This book provides a comprehensive and accessible introduction to knowledge graphs, which have recently garnered notable attention from both industry and academia. Knowledge graphs are founded on the principle of applying a graph-based abstraction to data, and are now broadly deployed in scenarios that require integrating and extracting value from multiple, diverse sources of data at large scale. The book defines knowledge graphs and provides a high-level overview of how they are used. It presents and contrasts popular graph models that are commonly used to represent data as graphs, and the languages by which they can be queried before describing how the resulting data graph can be enhanced with notions of schema, identity, and context. The book discusses how ontologies and rules can be used to encode knowledge as well as how inductive techniques—based on statistics, graph analytics, machine learning, etc.—can be used to encode and extract knowledge. It covers techniques for the creation, enrichment, assessment, and refinement of knowledge graphs and surveys recent open and enterprise knowledge graphs and the industries or applications within which they have been most widely adopted. The book closes by discussing the current limitations and future directions along which knowledge graphs are likely to evolve. This book is aimed at students, researchers, and practitioners who wish to learn more about knowledge graphs and how they facilitate extracting value from diverse data at large scale. To make the book accessible for newcomers, running examples and graphical notation are used throughout. Formal definitions and extensive references are also provided for those who opt to delve more deeply into specific topics.
Table of Content
Preface.- Acknowledgments.- Introduction.- Data Graphs.- Schema, Identity, and Context.- Deductive Knowledge.- Inductive Knowledge.- Creation and Enrichment.- Quality Assessment.- Refinement.- Publication.- Knowledge Graphs in Practice.- Conclusions.- Bibliography.- Authors’ Biographies.
About the author
Aidan Hogan is an Associate Professor at the Department of Computer Science, Universidad de Chile, and an Associate Researcher in the Millennium Institute for Foundational Research on Data (IMFD).

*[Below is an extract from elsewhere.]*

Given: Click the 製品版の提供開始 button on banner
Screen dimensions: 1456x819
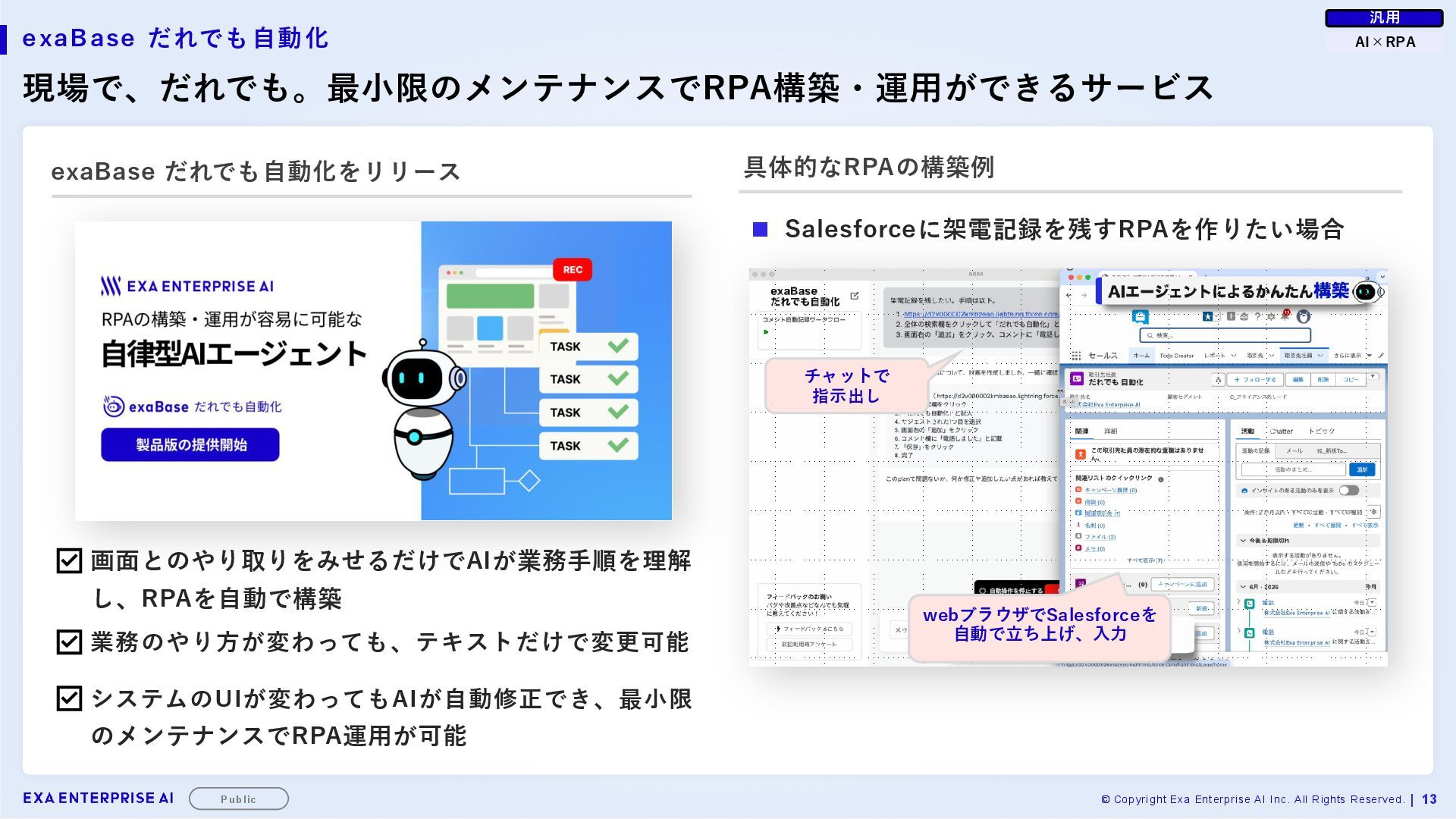Looking at the screenshot, I should pyautogui.click(x=190, y=445).
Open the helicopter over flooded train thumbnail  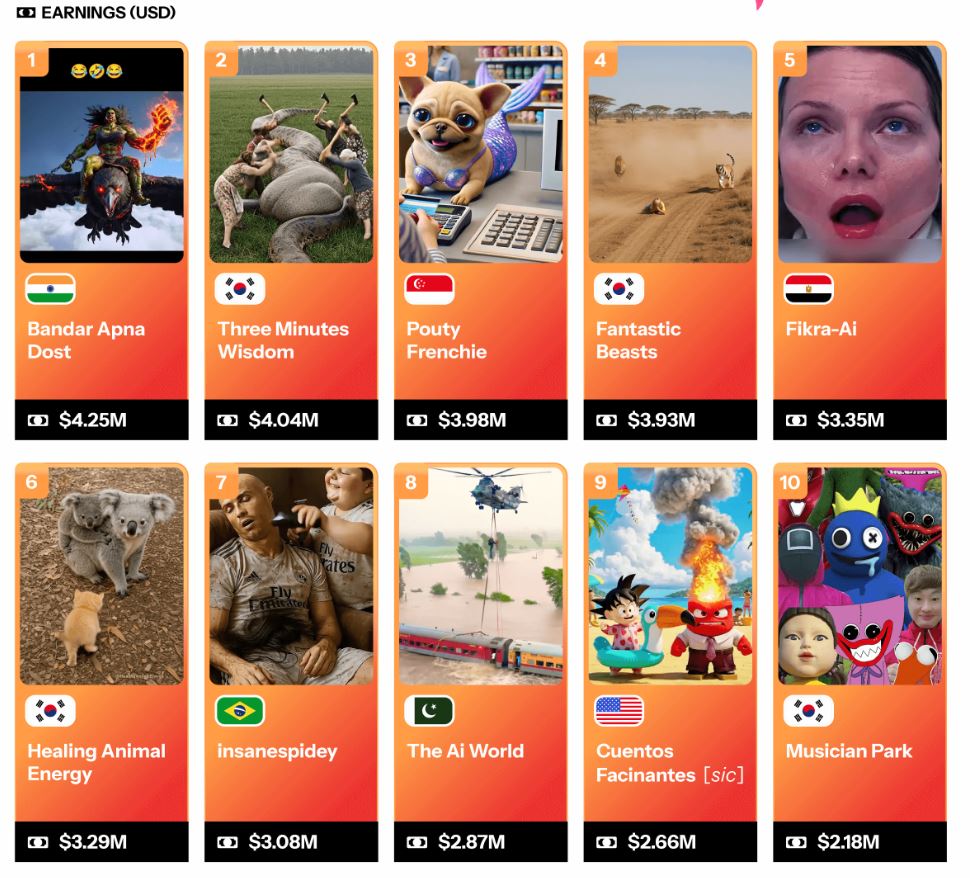click(481, 576)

Eva Blomqvist is an Associate Professor at the Department of Computer and Information Science, Linköping University.
Michael Cochez is an Assistant Professor in the Knowledge Representation and Reasoning Group at the Computer Science department of the Vrije Universiteit, Amsterdam.
Claudia d’Amato is an Associate Professor at the Department of Computer Science, University of Bari, Italy and a member of the Knowledge Acquisition and Machine Learning Lab.
Gerard de Melo is a Full Professor at the Hasso Plattner Institute for Digital Engineering and at the University of Potsdam, where he holds the Chair for Artificial Intelligence and Intelligent Systems.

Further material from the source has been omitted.